3- Muhafazakarlığı 'putperestlik' olarak niteleyen Öztürk, iddiasını Kur'an Kerim'e dayandırarak "Kur'an sürekli bir biçimde diyalektik ve devrim istiyor. Bu da bilimsel yürüyüşe ve araştırmaya bağlıdır. Muhafazakarlık bize batıdan ithal edilmiştir. Bir müslüman ben muhafazakarım diyorsa, çok feci bir şekilde hata yapmıştır.
4- "Ortadoğu geleneklerini ıslam olarak kabul edenler Atatürk'ün müslümanlığa katkısını göremedi. Atatürk müslüman dünyanın kurtuluşu için yaptıklarından ötürü ıslam'a karşı olmakla itham edildi. Bunu da Batı ustalıkla yaptı. Başta ıngiliz gizli servis ajanları olmak üzere batılı gizli servisler müslümanlarla Atatürk'ü karşı karşıya getirdi."

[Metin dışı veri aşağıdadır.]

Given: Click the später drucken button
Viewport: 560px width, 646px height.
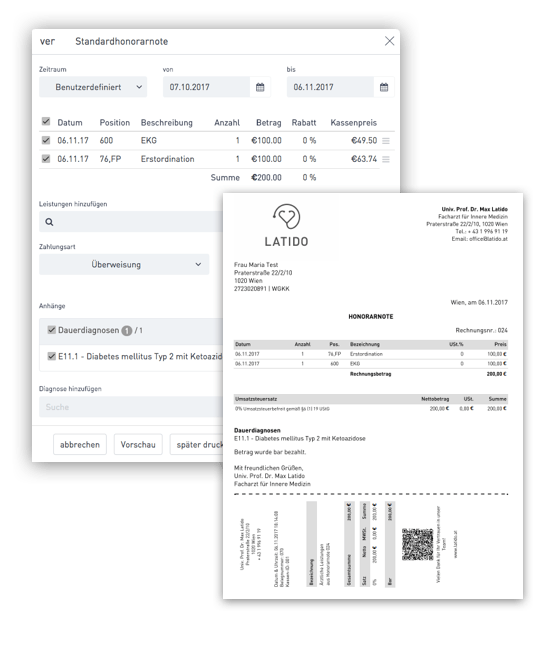Looking at the screenshot, I should click(197, 445).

1- Bu birincide hiç aklına gelmemiş mi acaba insan aklının hata yapabileceği, basiretinin, hikmetinin, ilminin sınırlı olacağı, elimizdeki ölçünün vahiy olmasını gerektiği? Bu nasıl zındıkça bir laftır!

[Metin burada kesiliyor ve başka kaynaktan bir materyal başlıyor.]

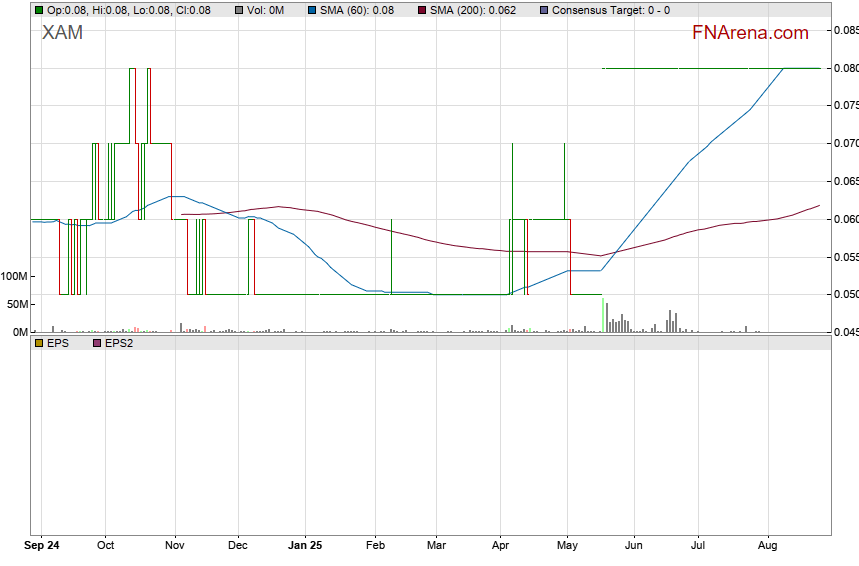This screenshot has width=859, height=566.
Task: Click the 0.080 price axis label
Action: (x=845, y=68)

2- Hele buna oha diyorum artık. Yorum yapmaya kalksam sövecem bu herife...
3- Hele burada iyice coşmuş, inciyi bırak, Adnan Kaşıkçı elması döktürmüş. Bu lafın ucu mehzepte müctehid imamlardan tut (her tabakasından, ıbn-i Abidin, Tahavî... den en başındaki ımam-ı Azam'a kadar gibi..) Hulefa-i Raşidîn'e (Dört halife) dahi dokunur.
4- Bu dediğiyle tam iftira atmış. Yakın Tarih'in tükürükleriyle başbaşa bırakıyorum onu... Ciltlerle reddiye yazmaya yetecek kadar delil var elde.
Allah'ın laneti müfsidlerin ve münafıkların üzerine olsun!